==== Estratto della pagina

ANALISI E COMMENTI – I progressi verso uno sviluppo sostenibilee i grandi ostacoli da superare

I progressi verso uno sviluppo sostenibile
e i grandi ostacoli da superare


Più conoscenza, più mobilitazione, più tecnologia. I passi avanti ci sono
stati, ma non sono sufficienti. Per un nuovo modello di convivenza è
necessario coinvolgere l’opinione pubblica in modo meno superficiale.
di Donato Speroni
Le importanti riunioni internazionali che si sono svolte nei giorni scorsi e i
convegni in Italia con la partecipazione dell’ASviS, nei quali queste riunioni
sono state commentate, ci consentono di tracciare un bilancio di come ci
collochiamo nel percorso verso uno sviluppo sostenibile.
Cominciamo dagli aspetti positivi. Come ha sottolineato Gianfranco Bologna
nell’incontro di presentazione del libro della copresidente del Club di Roma
Sandrine Dixon-Declève “One Earth 4 all. A survival guide for humanity”
(ora disponibile anche in italiano) che si è svolto al Cnel il 28 novembre,
abbiamo raggiunto un livello di conoscenza scientifica della situazione del
Pianeta che consente di prevedere con grande attendibilità almeno alcune
delle conseguenze dei processi in corso: per esempio, gli effetti più immediati
del cambiamento climatico, in termini di fenomeni meteorologici estremi,
inaridimento delle terre, innalzamento dei mari.

========
==== Materiale

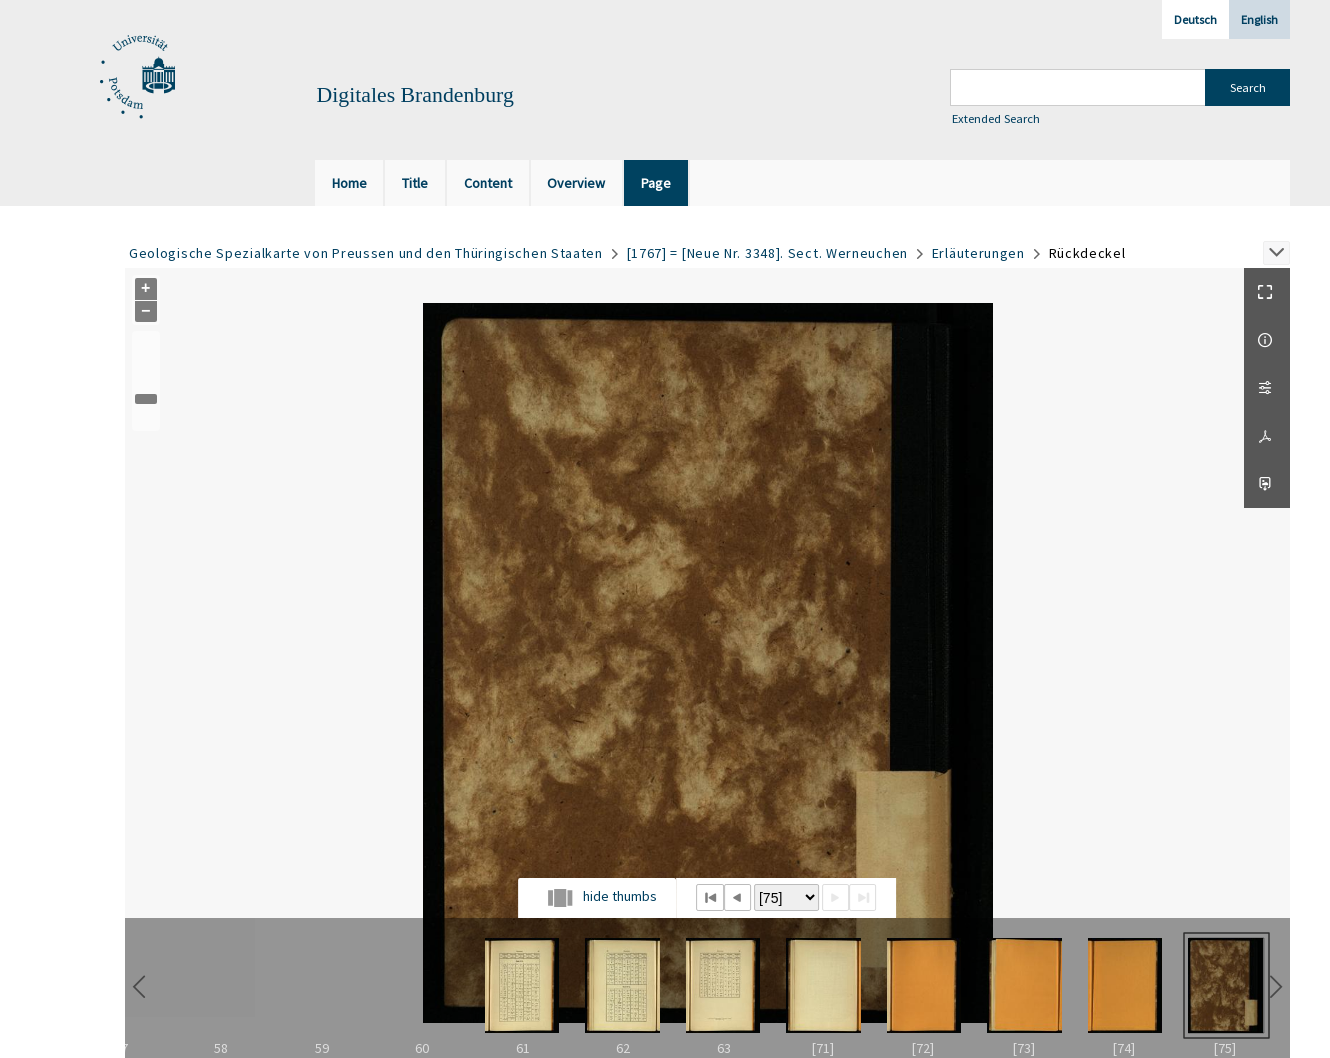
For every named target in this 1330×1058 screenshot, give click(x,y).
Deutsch (1195, 19)
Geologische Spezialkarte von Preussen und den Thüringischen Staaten (366, 253)
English (1259, 19)
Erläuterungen (978, 253)
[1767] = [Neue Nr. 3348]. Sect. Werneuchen (767, 253)
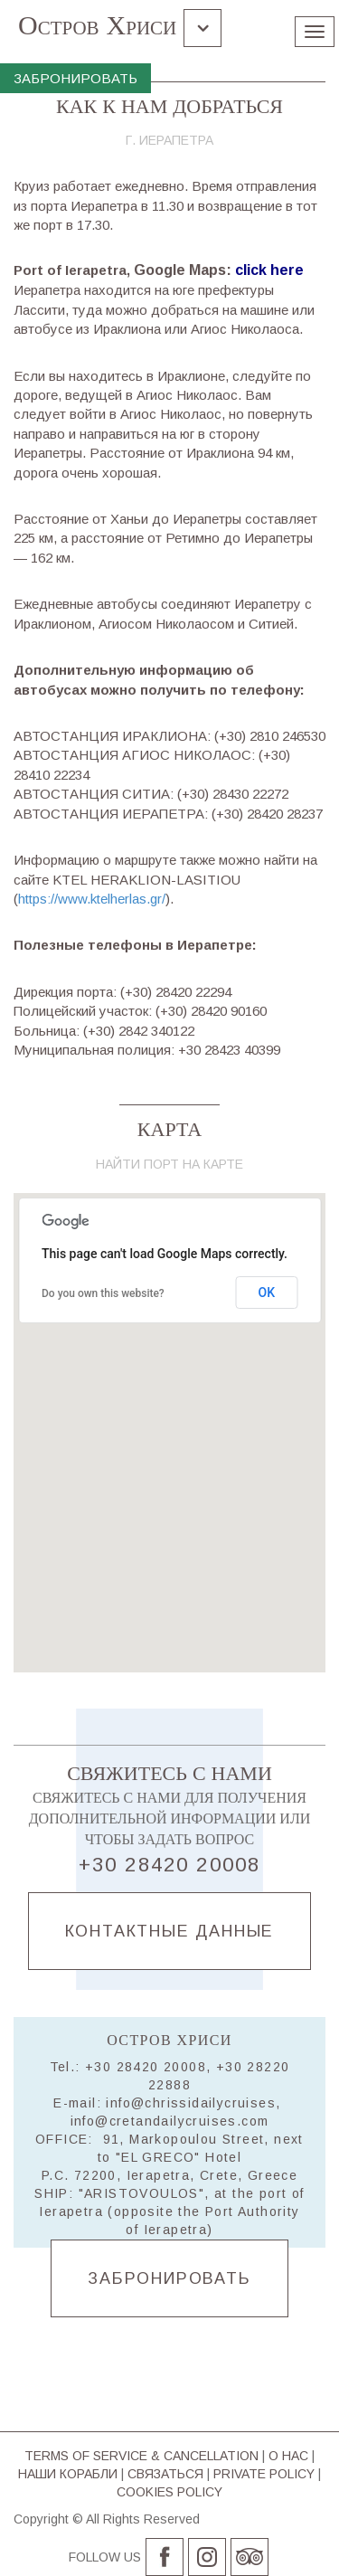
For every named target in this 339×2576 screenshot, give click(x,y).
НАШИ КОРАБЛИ (68, 2474)
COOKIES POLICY (169, 2492)
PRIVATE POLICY (264, 2474)
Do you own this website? (103, 1293)
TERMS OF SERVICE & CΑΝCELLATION (141, 2455)
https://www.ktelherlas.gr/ (91, 898)
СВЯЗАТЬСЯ (165, 2474)
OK (267, 1292)
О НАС (288, 2455)
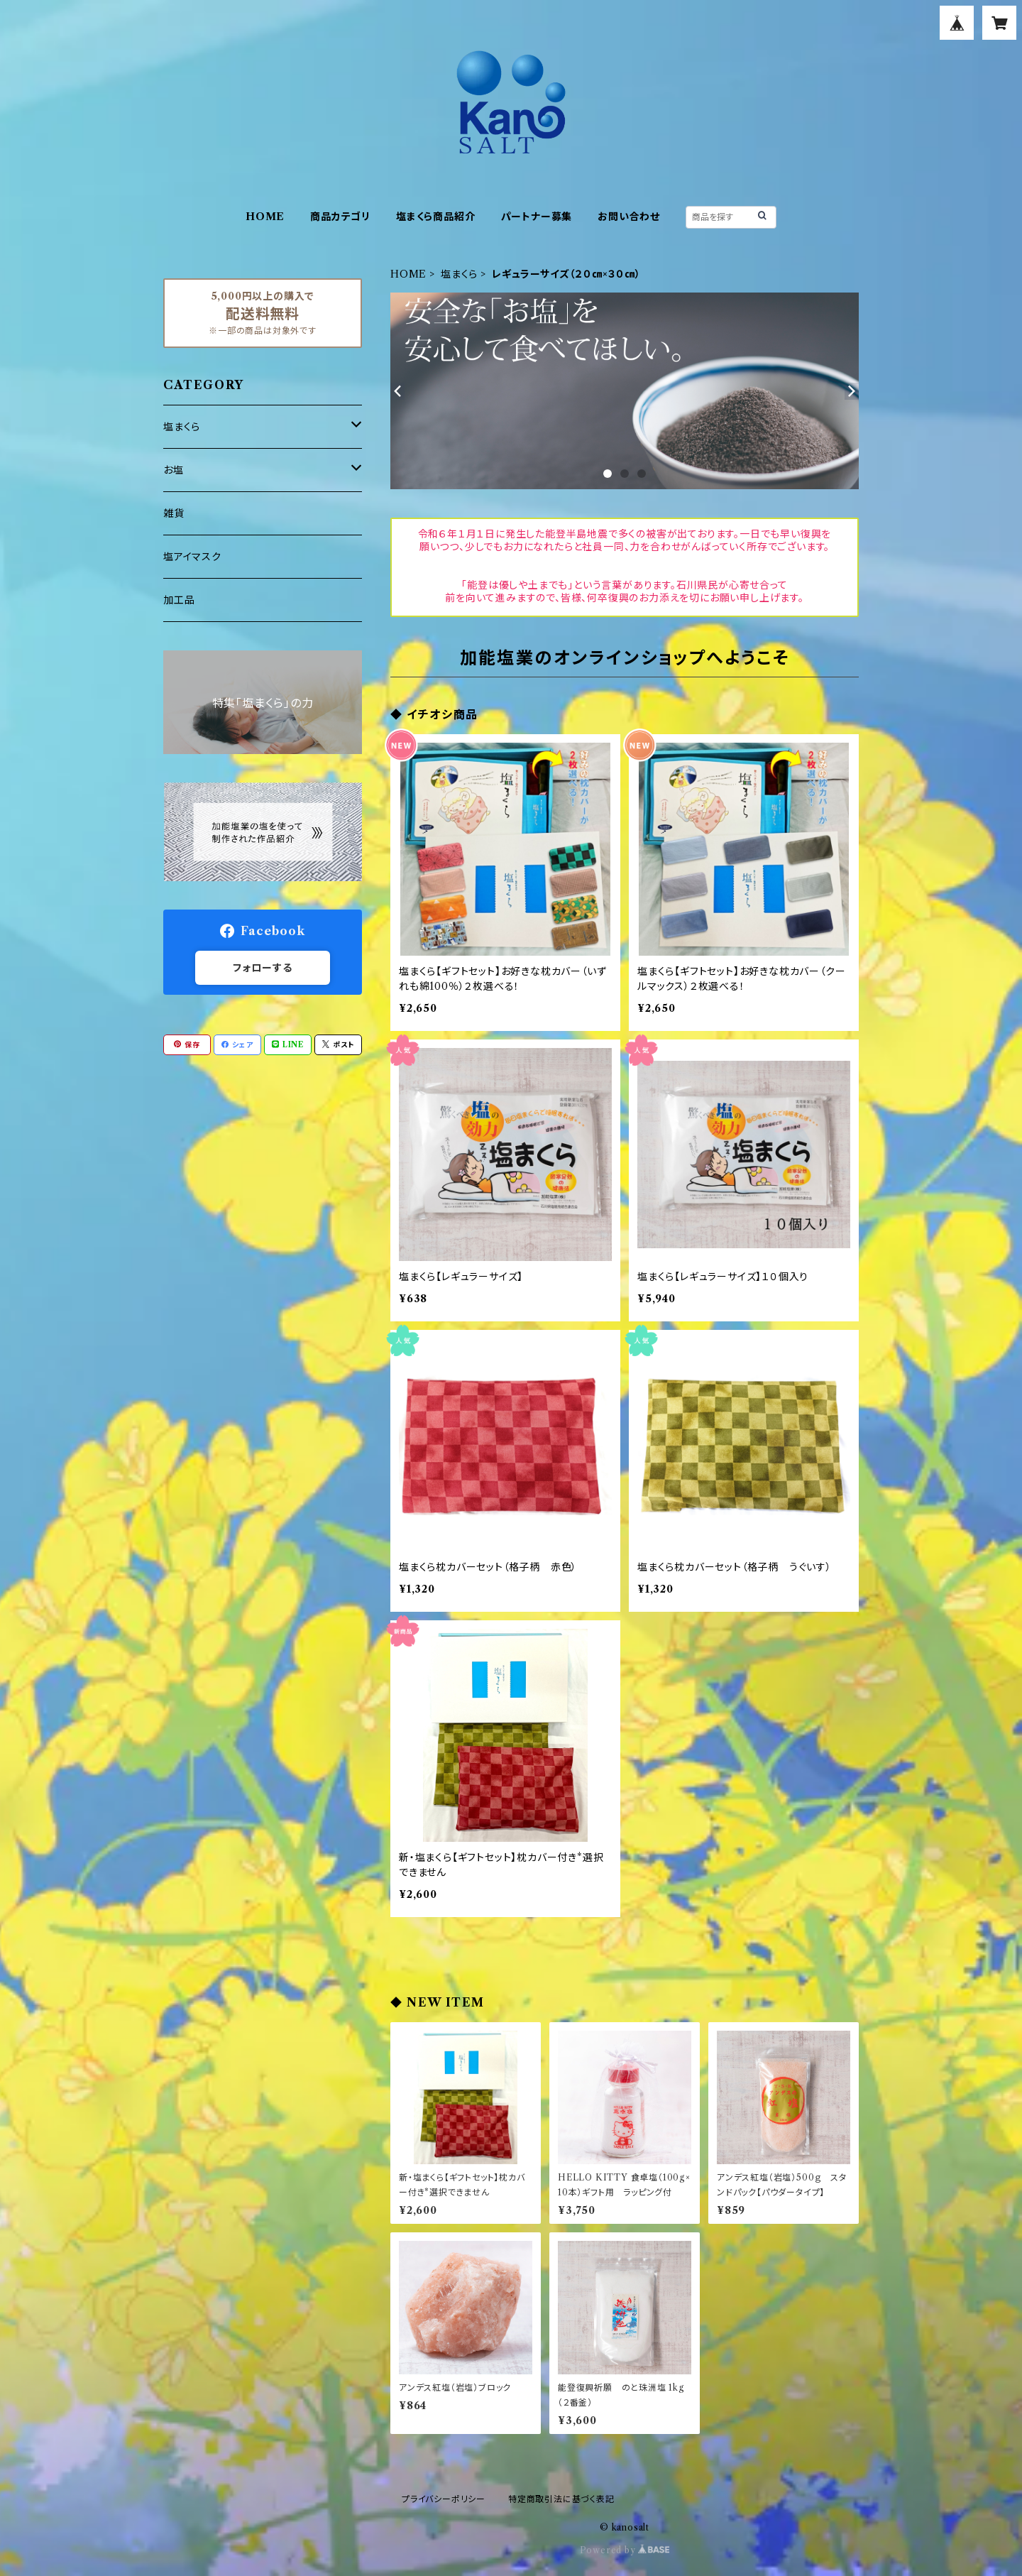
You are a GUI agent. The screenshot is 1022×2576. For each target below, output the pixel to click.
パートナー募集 (537, 216)
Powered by (625, 2550)
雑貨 (174, 513)
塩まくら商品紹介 (435, 216)
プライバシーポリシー (443, 2499)
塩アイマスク (192, 556)
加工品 (178, 600)
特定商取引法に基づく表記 (561, 2499)
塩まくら (459, 274)
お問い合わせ (629, 216)
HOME (265, 216)
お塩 (173, 470)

========

— Elenco dei compiti —
1 – Indica se ciascuna affermazione concorda con l'articolo sullo sviluppo sostenibile, rispondendo sì o no e citando tra virgolette le parole decisive del testo: (a) la presentazione del libro di Sandrine Dixon-Declève si è tenuta al Cnel il 28 novembre; (b) i passi avanti compiuti sono sufficienti; (c) Sandrine Dixon-Declève è l'unica presidente del Club di Roma.
2 – Prosegui l'articolo sullo sviluppo sostenibile a partire dalla sua ultima frase.

— Risultati finali —
1 –
(a) Sì: "che si è svolto al Cnel il 28 novembre".
(b) No: "I passi avanti ci sono stati, ma non sono sufficienti."
(c) No: "copresidente del Club di Roma".

2 –
Questa conoscenza consente anche di individuare con maggiore precisione il
modello di sviluppo che potrebbe rendere sostenibile per tutta l’umanità la vita
su questo pianeta. Il libro di Sandrine Dixon-Declève enuncia con chiarezza le
condizioni sulle quali si dovrebbe lavorare a livello globale.
● Porre fine alla povertà attraverso la riforma del sistema finanziario
internazionale, sollevando 3-4 miliardi di persone da questa condizione;
● Affrontare le gravi disuguaglianze garantendo che il 10% più ricco
della popolazione non prenda più del 40% del reddito nazionale;
● Consentire alle donne di raggiungere la piena parità di genere entro il
2050;
● Trasformare il sistema alimentare per fornire diete sane per le
persone e il pianeta;
● Favorire e velocizzare la transizione all’energia pulita per
raggiungere la neutralità climatica entro il 2050.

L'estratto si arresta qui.